● Input data
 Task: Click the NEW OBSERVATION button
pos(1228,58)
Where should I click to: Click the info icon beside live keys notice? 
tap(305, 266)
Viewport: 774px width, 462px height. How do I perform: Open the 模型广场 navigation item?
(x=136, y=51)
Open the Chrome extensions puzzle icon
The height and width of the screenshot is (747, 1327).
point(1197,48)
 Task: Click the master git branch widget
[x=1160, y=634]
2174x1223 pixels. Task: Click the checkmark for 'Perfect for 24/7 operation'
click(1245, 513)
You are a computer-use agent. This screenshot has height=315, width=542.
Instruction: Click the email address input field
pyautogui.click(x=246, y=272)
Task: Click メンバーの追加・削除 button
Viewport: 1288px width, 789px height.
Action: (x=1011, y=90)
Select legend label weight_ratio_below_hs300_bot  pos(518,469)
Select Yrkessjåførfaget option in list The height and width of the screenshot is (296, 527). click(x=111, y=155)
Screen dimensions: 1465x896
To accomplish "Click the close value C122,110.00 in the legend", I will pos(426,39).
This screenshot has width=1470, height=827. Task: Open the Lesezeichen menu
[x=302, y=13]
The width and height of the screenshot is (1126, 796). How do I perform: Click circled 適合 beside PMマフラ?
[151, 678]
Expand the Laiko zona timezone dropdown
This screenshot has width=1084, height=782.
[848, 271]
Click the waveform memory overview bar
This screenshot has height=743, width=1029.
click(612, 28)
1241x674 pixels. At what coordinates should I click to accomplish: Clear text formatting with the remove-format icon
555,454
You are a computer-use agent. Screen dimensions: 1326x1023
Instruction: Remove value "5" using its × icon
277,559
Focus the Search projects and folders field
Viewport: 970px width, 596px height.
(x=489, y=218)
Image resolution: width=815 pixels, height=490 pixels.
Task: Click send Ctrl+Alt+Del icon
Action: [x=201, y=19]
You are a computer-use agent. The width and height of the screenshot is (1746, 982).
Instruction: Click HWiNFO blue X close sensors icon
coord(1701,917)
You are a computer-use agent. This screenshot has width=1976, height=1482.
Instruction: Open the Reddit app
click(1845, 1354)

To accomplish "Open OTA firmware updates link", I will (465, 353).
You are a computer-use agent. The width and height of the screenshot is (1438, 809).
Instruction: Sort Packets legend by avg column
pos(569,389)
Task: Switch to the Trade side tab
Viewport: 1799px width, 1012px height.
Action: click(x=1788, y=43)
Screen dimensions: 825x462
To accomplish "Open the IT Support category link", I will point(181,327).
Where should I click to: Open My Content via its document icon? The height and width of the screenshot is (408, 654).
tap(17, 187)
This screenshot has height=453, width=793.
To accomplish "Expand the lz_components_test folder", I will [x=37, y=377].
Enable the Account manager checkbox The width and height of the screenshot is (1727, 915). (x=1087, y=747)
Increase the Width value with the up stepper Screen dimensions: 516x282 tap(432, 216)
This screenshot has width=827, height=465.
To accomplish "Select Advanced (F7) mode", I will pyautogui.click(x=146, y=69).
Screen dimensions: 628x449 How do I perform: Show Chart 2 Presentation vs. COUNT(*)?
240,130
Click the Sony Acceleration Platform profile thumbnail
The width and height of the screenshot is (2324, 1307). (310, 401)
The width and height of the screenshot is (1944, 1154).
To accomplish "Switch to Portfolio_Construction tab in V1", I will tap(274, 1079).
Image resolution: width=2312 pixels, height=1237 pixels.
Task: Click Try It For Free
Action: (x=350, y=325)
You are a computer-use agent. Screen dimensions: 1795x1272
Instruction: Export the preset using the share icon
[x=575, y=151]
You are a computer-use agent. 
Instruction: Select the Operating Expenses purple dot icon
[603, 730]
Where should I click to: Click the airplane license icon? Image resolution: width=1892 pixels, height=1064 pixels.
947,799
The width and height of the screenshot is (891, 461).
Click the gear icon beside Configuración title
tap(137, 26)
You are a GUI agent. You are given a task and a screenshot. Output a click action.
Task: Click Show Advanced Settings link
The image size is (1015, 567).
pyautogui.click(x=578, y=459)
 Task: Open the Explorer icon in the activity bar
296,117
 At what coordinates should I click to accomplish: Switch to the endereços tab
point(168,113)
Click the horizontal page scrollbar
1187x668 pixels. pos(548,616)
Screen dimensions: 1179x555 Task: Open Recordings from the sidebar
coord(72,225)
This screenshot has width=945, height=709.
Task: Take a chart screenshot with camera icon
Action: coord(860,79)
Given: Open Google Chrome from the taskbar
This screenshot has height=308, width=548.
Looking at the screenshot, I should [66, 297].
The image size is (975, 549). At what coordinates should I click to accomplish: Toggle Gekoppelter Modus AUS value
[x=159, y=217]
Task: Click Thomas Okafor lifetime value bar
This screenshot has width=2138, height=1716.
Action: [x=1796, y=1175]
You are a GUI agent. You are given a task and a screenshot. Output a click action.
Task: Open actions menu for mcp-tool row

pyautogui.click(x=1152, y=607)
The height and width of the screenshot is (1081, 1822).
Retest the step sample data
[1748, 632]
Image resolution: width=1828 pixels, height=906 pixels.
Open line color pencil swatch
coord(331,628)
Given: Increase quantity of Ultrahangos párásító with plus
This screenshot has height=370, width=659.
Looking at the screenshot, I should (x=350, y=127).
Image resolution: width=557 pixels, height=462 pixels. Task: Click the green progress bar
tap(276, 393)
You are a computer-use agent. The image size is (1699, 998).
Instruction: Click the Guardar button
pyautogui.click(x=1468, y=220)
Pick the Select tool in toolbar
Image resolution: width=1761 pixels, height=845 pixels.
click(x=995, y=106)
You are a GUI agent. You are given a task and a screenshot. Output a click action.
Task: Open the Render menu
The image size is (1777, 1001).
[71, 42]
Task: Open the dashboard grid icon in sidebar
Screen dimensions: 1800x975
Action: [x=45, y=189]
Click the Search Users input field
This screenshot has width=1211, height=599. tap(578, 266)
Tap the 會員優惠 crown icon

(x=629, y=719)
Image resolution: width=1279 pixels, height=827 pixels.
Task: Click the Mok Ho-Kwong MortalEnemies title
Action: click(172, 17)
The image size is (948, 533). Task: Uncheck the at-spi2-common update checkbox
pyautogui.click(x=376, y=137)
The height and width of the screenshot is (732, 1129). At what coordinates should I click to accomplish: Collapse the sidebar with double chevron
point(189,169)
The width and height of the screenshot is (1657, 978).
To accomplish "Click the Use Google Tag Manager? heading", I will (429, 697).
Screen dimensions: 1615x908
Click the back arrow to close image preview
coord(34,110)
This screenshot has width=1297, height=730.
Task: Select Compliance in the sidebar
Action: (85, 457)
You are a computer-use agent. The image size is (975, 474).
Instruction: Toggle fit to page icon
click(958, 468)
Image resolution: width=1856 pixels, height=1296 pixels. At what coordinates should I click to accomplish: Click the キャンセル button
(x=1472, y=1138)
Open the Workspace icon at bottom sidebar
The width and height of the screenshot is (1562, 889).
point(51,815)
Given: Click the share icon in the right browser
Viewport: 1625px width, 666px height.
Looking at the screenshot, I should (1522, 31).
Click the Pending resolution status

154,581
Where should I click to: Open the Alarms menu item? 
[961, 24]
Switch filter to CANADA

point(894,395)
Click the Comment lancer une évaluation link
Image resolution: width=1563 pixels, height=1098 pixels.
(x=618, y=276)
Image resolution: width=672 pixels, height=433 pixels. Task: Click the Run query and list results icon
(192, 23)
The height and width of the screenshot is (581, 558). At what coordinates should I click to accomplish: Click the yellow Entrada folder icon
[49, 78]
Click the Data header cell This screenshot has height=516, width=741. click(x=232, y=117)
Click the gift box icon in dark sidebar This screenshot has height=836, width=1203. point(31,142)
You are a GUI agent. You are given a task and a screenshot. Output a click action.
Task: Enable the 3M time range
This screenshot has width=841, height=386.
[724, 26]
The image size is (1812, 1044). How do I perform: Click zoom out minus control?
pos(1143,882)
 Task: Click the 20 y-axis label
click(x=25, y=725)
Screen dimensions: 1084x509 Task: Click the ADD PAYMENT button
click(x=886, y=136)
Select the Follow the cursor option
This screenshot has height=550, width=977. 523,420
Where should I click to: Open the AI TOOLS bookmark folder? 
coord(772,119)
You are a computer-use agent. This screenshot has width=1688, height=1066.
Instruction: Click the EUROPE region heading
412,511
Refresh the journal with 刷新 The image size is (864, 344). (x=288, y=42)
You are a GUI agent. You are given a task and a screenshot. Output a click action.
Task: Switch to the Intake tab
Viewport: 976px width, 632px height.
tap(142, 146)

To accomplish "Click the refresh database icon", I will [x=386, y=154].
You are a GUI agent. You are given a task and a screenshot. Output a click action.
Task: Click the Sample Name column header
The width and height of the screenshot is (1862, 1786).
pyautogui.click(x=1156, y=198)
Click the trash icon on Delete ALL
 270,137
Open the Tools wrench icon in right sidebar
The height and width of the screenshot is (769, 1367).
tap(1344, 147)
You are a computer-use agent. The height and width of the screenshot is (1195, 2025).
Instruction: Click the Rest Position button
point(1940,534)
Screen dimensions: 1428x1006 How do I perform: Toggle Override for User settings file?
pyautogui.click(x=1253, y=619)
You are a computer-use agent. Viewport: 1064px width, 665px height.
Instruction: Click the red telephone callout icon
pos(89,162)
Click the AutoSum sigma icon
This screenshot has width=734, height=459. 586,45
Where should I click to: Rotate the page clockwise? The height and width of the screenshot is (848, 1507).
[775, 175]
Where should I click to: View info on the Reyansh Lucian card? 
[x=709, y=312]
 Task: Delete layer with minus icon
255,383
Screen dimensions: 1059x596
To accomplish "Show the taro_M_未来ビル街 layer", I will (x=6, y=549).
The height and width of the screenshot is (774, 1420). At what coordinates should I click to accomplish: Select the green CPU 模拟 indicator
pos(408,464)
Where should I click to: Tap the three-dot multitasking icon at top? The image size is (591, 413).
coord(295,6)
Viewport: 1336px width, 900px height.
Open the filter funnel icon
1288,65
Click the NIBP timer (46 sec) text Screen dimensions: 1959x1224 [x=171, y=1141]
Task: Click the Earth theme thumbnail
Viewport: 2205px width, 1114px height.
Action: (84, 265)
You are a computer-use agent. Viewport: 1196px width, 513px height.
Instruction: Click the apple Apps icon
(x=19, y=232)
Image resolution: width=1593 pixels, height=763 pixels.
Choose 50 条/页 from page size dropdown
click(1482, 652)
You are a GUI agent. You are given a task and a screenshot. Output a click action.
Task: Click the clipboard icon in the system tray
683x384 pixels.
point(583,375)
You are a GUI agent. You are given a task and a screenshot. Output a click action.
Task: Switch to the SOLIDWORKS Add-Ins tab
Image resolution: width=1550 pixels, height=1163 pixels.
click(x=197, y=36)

● Exercise objective
A complete answer lists each line of the data that holds the word "Advanced".

● Finished exercise
To accomplish "Select Advanced (F7) mode", I will pyautogui.click(x=146, y=69).
Task: Click Show Advanced Settings link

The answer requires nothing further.